I’m inspired to write again. I’m changed, in many ways I know not yet. What I learned cannot be taken back. Where I went cannot be driven out. What I did will forever be a filter, waxing and waning, covering and uncovering. I’m still me, as my sister told me. She said, “You’re still the same idiot you always were (lovingly, idiot in that weird, pull your shorts up around your upper thighs and walk around like a dinosaur type of idiot).” She said, “You’re just more of that idiot now.” And I am. But there’s a filter, waxing and waning. One day I’m an American, and all I want is to work and buy and work and buy and then the stress catches up with me and I’m a Kenyan. All I want to do is relax. I’m a Kenyan and all I want is for there to be nothing to buy except onions, tomatoes, cooking fat, eggs and maize flour. I want my only pleasure to be conversation with friends, half not understood, roasted goat, a few Guinesses and a football match. But I walk into the supermarket and have to look at 30 types of bread, and I know what to do, because I’ve done this all before, and I now know this isn’t necessary.
This is the patience path. I’m going to start writing again. I asked God what I’m supposed to do now, and all He said was, “Be Patient.”
Someone in the restaurant, after asking me, “Sir, would you bring me another soda?” proceeded to comment, with a witty smirk on his face, that, “You’ve probably never been called ‘sir’ before have you?”
I told him, “You have no idea.” Because he didn’t.
Seventy-six students in one classroom called me ‘sir’ everyday, sir. Another fifty-seven, forty-five and forty-seven in other classrooms also called me ‘sir’, sir. You have no idea.
If you don’t believe in God, start praying, then do the opposite of what that little inkling tells you to do, and when you have to scrape yourself off the floor, you’ll know you’ve butt heads with a living God. If you don’t get it, I understand. Had I never experienced what I have, I’d be with you. I’m going to talk about God a little bit in this blog, if you don’t believe, I understand, I’ve been there, just stick with me for a second. I did enough cocaine to kill myself one night, I finally slept, I finally woke up and I realized $2,000 a month for the past four months was gone in my lungs and up my nose. I moved home with my parents. I started slowly turning around. I have been given an incredible dose of faith, and I’m finally willing to talk about it.
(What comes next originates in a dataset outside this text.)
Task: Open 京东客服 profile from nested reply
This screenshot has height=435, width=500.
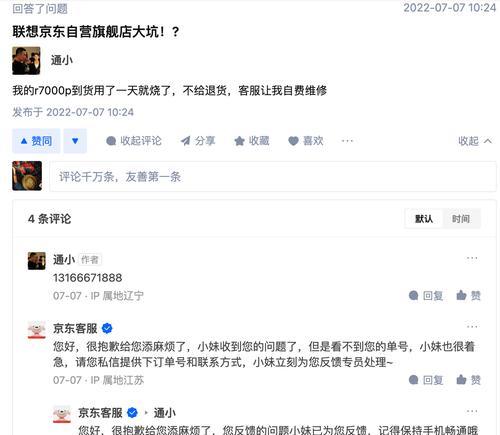Action: 100,413
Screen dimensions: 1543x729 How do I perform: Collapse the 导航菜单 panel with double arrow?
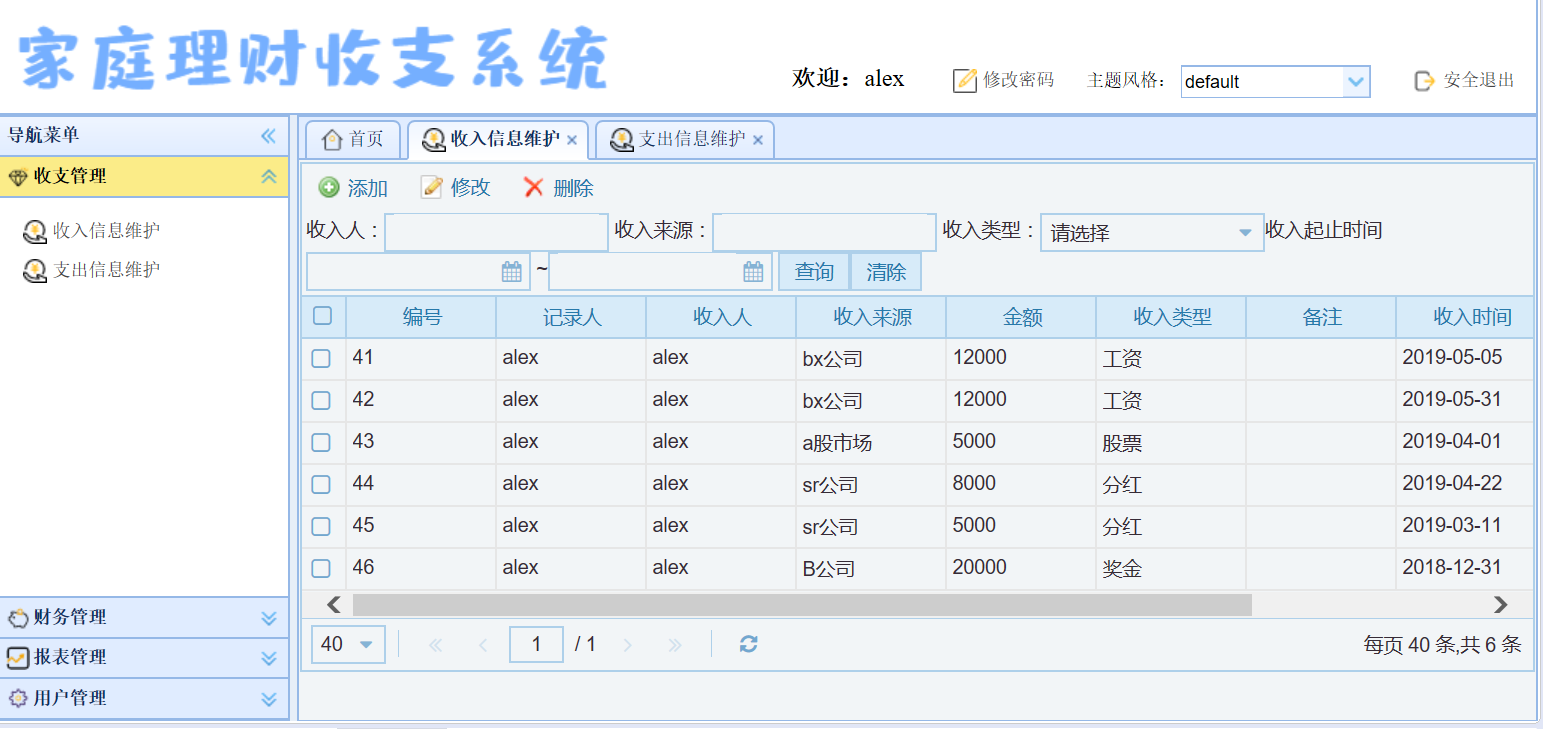pos(268,136)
Stick with me. There will be a little about God in this, a little about life, and to start, a story about a man who does something really nice for other people.
There’s a man named Mark who lives in my town. Mark must be sixty-somthing. Mark told me, with tears in his eyes, that he knows he’s got some mental handicaps. He told me one time, after giving a woman whose loved one had passed away a card, she hugged him with joy and he almost started crying and he knew what he was doing was worth it. It’s something he can do. It’s his piece of the puzzle. If one small piece of the universe gets fixed, maybe the whole thing starts to fix itself.
Mark is mentally handicapped. It’s apparent, mostly, in how he talks, walks and interacts with people. When someone in our small town passes away, Mark goes, on his own accord, to the store to buy a sympathy card. Mark walks through town, to every business, and collects signatures. What results is a card, filled front to back in tiny scrawls, notes of sympathy from an entire town. People see Mark and ask if they can sign whatever card he may have, others see Mark and feel uncomfortable. They think it odd, they look at the card and say, “I don’t know them, I’m not going to sign it.”
But that’s not what this is about. Mark doesn’t care whether you know the family or not. A tiny thread that’s stretching to pull a little town together. Mark sees us all connected. He doesn’t understand that we don’t know the people on the cards, but the people may know us. The people who get them see a card filled with their town, and they know they’re not alone. A thread as precious as Mark, pulling us all together, and in talking to him I know he feels like he’s alone sometimes. I take extra time, extra patience, to talk to Mark, no matter the conversation. He fills those cards for unity every single day, he buys them with his own money, but will never fit in completely. He has patience that I can’t imagine.
I’m going to have patience to learn what I can before I’m gone again.